# TEL303: Building SaaS-Grade Software
    https://www.telosready.com/skills/TEL303?v=1
    The three-part framework Telos uses when building SaaS-grade software — covering core SaaS architecture, go-to-market readiness (onboarding and billing), and growth metrics (AARRR). Use when explaining what SaaS-grade means or planning a SaaS product build.
    
    ## Instructions
    # Building SaaS-Grade Software
    
    All software Telos builds is SaaS-grade. This means SaaS-level security and architecture patterns are baked in from the beginning — not retrofitted later.
    
    This skill is organised into three parts. The right parts to apply depend on where you are taking the product.
    
    | Part | Scope | When to apply |
    |------|-------|---------------|
    | Part 1 — SaaS Foundation | Multitenancy, security, CI/CD, UX patterns | Always — custom SaaS or market SaaS |
    | Part 2 — Go-to-Market Readiness | Onboarding, billing | Only if taking the product to market |
    | Part 3 — Growth Metrics | AARRR pirate metrics | Only if growing a product in a market |
    
    If you are building custom SaaS for a single business, Part 1 is all you need. Parts 2 and 3 can be deferred and added later if the product moves toward a market — there is no architectural penalty for starting with Part 1 only.
    
    ---
    
    ## Part 1 — SaaS Foundation
    
    This is the baseline for every product Telos builds. It applies whether the software is for internal use or a commercial market.
    
    ### Multitenancy
    
    Every application is designed for multitenancy from day one, following a B2B pattern:
    
    - **Organisation** — represents a company or business entity
    - **Multi-user** — each organisation manages its own users; users can belong to multiple organisations
    
    This produces a multi-tenant, multi-user environment that supports any B2B deployment model without rearchitecting later.
    
    ### Security
    
    Telos uses **Clerk** for authentication and identity management. This provides:
    
    - Two-factor authentication enabled by default
    - A foundation for SOC 2 compliance when required
    - Consistent, auditable identity across all tenants
    
    Security is not an afterthought — it is part of the platform layer (see TEL302).
    
    ### CI/CD and Monorepo
    
    Rapid deployment is non-negotiable for SaaS. Every project includes:
    
    - Fully scripted CI/CD pipelines
    - A single codebase (monorepo) containing application code, database migrations, and configuration
    - End-to-end delivery from one repository — no fragmented deployment chains
    
    This enables changes to be deployed quickly and reliably throughout the product's life.
    
    ### UX Patterns
    
    B2B software increasingly interacts with AI agents and automated tools, not just human users. This shapes how UI is designed:
    
    - Follow familiar, standard B2B UI patterns to minimise learning curve
    - Reserve design effort for high-value, high-frequency screens (dashboards, visualisations, schedules, timelines)

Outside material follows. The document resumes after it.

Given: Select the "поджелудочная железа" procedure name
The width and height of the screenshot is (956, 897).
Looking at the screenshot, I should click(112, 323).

    - Lower-frequency screens follow best-practice B2B conventions without custom design investment
    
    This keeps the product coherent and ensures the highest-effort screens are the ones users interact with most.
    
    ---
    
    ## Part 2 — Go-to-Market Readiness
    
    Apply this part when the product will be offered to external customers, either through self-service or a managed onboarding process.
    
    ### Onboarding
    
    Onboarding is the on-ramp to your product. A six-lane motorway is useless without it.
    
    **For custom SaaS (single business):** onboarding can be done once, manually, with direct support.
    
    **For market SaaS (self-service):** customers must be able to onboard themselves. This typically includes:
    
    - Guided setup steps that walk users through initial configuration
    - Data import tools for bringing in existing records
    - In-product training that teaches the product while setting it up
    
    The goal is to get users from zero to active as fast as possible. Every friction point in onboarding is a lost customer.
    
    ### Billing
    
    **For custom SaaS:** billing is not needed — the commercial relationship is handled outside the product.
    
    **For market SaaS:** integrate **Stripe** to handle billing. Common models include:
    
    - Monthly subscription (per seat or per organisation)
    - Consumption-based (usage-driven pricing)

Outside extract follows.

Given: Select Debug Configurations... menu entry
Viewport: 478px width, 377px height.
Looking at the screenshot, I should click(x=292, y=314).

    - Freemium with paid tiers
    
    The billing model choice depends on the market and product — Stripe supports all of them. What matters is that billing is integrated from launch, not added later.
    
    ---
    
    ## Part 3 — Growth Metrics (AARRR)
    
    Apply this part when actively growing a SaaS product in a market. These are the five metrics — known as the Pirate Metrics — that determine whether a product is working.
    
    Parts 1 and 2 get you to the starting line. Part 3 is where the real work begins.
    
    ### The Five Metrics
    
    **1. Acquisition** — Can you bring customers in?
    - The measure: does the market have a compelling problem that your product addresses?
    - At acquisition stage, prospects resonate with the problem — they do not yet know if the software solves it
    - Focus: go-to-market strategy, messaging, and reach
    
    **2. Activation** — Does the software solve the problem?
    - The measure: do users become active after signing up?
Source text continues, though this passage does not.